“Mutual Fund sahi hai”, we’ve all heard it. And many investors take this advice very seriously. Every new recommendation, every trending category, every top-performing fund gets added to the portfolio. Over time, what starts as smart investing turns into a crowded mess of mutual funds.
The problem? More funds don’t always mean more diversification.
Most investors don't know that many mutual funds are actually buying into the same set of stocks or sectors. Large-cap funds rush after the same heavyweight companies. Sectoral exposure is repetitive across schemes. Thus, even if your portfolio contains 15 or 20 funds, you are probably still overexposed to the same IT, banking, or metal stocks.
This creates what experts describe as "pseudo-diversity". On paper, it looks diversified. In reality, it's not.
And when those common stocks or sectors fall, several funds bleed together. That’s the time the investors go into a complete panic: Why does everything in my portfolio show red colors together?

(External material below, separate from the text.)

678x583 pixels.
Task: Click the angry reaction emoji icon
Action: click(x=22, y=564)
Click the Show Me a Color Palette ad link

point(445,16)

If this sounds like something you have experienced, well, clarity is the first step. Upload your portfolio on to any online mutual fund portfolio analysis tool. These clearly show where your investments are overlapping-across sectors, stocks, and categories of funds.
You'll quickly see if too much of your money is parked in the same themes, even through different funds.

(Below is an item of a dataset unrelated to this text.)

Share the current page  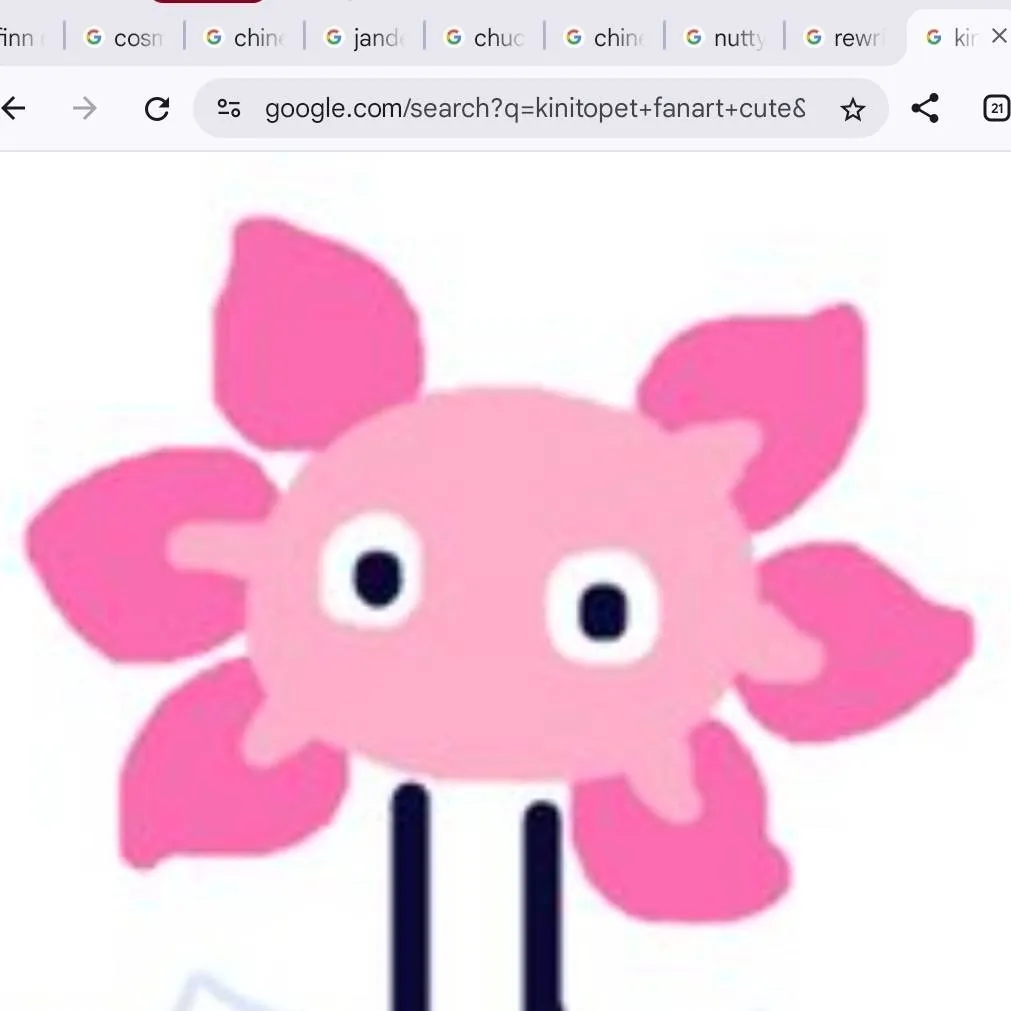tap(925, 108)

Once you recognize the problem, it's time to clean up.
Shortlist one or two funds from each category-large cap, mid cap, and small cap-which have been consistently performing well across market cycles. Consistency matters more than one-year returns. The rest can go.

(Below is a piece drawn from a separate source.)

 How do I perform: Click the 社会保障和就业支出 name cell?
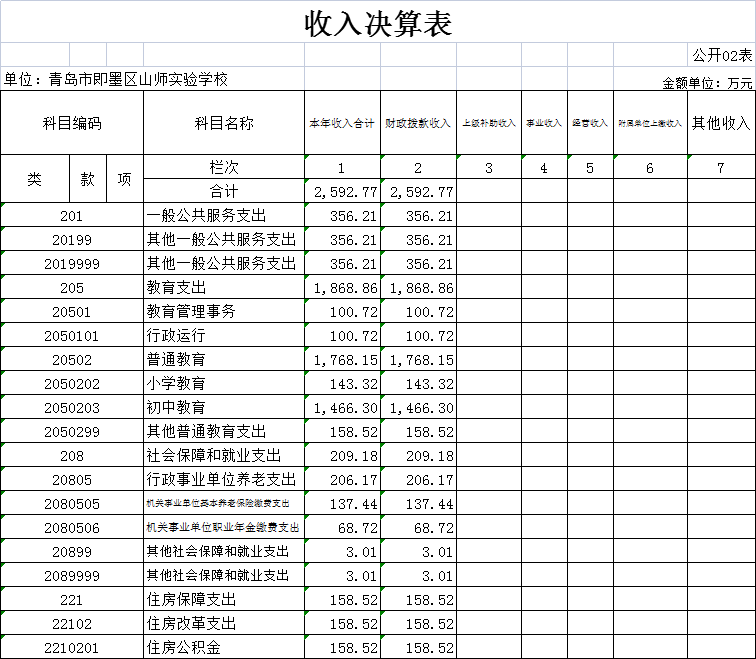224,455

Also, remember one unwritten rule which many investors forget: do not pick all your funds from the same AMC. Different fund houses follow different strategies. Sticking to just one increases the risk of repeating the same mistakes.
But selling mutual funds does not involve losing money through taxes. In India, there is a mighty utility — the Long Term Capital Gains Tax Exemption of ₹1.25 Lakh in Equities and Equity Funds.
This exemption window will let you offload your fund if you've owned it for over a year. Distribute your exits over several financial years, exit some funds this year and some at a later date, and thus get your taxes minimized.
Another way to withdraw money is through a Systematic Withdrawal Plan or SWP. If your total long-term gains in a financial year remain below ₹1.25 lakh, you do not have to pay taxes.
“If a mutual fund is underperforming, don’t think twice. Sell it. Hope is not an investment strategy. It’s better to get out now rather than see it unravel before your very eyes.”
A portfolio that has too many funds can harm your returns quietly. Getting rid of unnecessary funds the right way can make your portfolio stronger, leaner, and more efficient.